Update the passage about the meat courses, starting with "The meat had" and going on through "even more delicious.", so that "small dish" replaces "saucer".

Text
● ● ● ● ●

The meat had wonderful marbling. I flash-cooked mine for just 30 seconds on each side before dipping it in a saucer of yuzu ponzu sauce (and skipping the wasabi, as I find it overwhelms the purity of flavor and destroys any wine you might be drinking). The result was so delicious that I wanted to masticate in slow motion to prolong the gustatory experience. The final meat was the wagyu beef sukiyaki, the most heavily marbled of the meats. It was flash-grilled and then dipped in raw egg yolk. Imagine the tastiest thing you have ever eaten; it was like that, but even more delicious.

● ● ● ● ●

(Collected data)

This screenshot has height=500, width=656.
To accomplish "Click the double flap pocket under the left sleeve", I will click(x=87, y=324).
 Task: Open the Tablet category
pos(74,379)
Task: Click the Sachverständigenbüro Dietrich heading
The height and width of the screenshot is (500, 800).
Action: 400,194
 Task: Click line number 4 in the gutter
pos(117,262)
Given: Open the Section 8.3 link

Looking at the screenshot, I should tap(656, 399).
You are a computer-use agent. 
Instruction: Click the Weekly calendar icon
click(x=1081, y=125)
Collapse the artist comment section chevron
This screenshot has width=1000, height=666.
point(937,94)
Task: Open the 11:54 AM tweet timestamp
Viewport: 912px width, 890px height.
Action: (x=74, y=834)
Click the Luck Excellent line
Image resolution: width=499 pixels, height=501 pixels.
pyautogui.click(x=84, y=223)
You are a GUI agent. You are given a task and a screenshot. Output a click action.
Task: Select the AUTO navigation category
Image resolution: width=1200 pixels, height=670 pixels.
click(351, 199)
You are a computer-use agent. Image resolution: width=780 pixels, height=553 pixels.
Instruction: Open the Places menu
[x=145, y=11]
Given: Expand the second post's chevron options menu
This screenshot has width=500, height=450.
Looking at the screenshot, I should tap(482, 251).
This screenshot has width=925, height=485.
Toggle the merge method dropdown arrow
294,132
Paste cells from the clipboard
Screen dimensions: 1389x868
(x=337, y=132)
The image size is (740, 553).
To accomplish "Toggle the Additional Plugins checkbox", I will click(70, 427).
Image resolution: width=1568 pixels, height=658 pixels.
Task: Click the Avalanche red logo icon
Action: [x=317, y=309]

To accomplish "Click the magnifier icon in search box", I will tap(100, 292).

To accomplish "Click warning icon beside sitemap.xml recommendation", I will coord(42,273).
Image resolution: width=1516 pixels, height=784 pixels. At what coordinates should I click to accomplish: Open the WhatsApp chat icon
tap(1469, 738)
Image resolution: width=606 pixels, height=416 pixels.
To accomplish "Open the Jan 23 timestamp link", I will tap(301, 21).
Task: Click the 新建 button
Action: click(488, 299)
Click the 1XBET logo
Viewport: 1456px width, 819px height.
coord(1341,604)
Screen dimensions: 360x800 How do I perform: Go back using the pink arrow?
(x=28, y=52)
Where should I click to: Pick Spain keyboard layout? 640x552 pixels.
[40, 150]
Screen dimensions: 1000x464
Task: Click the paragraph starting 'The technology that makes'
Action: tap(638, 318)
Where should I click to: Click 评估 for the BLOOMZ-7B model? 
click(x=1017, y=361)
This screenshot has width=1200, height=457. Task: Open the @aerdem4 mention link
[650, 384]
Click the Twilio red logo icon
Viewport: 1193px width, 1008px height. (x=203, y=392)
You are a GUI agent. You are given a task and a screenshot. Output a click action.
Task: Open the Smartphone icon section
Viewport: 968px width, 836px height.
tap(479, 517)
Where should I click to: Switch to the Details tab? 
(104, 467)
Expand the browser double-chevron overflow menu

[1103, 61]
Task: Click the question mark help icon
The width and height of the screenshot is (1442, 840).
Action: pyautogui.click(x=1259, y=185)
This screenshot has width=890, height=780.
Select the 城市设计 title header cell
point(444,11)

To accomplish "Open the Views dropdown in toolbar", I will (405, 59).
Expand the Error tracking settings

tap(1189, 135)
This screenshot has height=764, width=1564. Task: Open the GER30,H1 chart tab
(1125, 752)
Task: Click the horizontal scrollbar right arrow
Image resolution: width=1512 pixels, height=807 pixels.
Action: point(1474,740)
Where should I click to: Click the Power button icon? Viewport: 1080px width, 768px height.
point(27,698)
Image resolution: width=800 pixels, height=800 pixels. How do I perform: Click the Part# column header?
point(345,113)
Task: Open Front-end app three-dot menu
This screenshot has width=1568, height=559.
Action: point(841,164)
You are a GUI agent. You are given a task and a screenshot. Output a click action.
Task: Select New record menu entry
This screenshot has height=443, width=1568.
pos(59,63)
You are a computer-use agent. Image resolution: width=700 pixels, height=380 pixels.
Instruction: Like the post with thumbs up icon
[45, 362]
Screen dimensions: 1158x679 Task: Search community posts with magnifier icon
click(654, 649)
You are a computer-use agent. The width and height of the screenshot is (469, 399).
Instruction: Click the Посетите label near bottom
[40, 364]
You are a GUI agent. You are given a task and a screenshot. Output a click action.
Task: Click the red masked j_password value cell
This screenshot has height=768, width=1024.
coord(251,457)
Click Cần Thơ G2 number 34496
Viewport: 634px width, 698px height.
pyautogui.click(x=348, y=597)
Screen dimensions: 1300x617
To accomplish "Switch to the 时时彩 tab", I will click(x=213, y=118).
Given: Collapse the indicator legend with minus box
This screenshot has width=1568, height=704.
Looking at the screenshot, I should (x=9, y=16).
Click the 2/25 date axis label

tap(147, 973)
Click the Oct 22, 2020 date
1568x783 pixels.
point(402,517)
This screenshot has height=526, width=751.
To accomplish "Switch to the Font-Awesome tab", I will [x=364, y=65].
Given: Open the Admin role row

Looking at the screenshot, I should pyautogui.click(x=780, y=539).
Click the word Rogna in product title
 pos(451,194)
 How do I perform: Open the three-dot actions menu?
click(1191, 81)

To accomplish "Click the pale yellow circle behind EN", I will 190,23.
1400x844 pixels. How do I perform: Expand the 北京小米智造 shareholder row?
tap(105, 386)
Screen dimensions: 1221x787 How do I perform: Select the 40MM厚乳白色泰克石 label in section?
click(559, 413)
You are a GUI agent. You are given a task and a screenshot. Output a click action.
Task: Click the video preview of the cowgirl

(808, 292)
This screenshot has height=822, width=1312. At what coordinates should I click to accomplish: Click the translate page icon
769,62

● ● ● ● ●

Written reply
The meat had wonderful marbling. I flash-cooked mine for just 30 seconds on each side before dipping it in a small dish of yuzu ponzu sauce (and skipping the wasabi, as I find it overwhelms the purity of flavor and destroys any wine you might be drinking). The result was so delicious that I wanted to masticate in slow motion to prolong the gustatory experience. The final meat was the wagyu beef sukiyaki, the most heavily marbled of the meats. It was flash-grilled and then dipped in raw egg yolk. Imagine the tastiest thing you have ever eaten; it was like that, but even more delicious.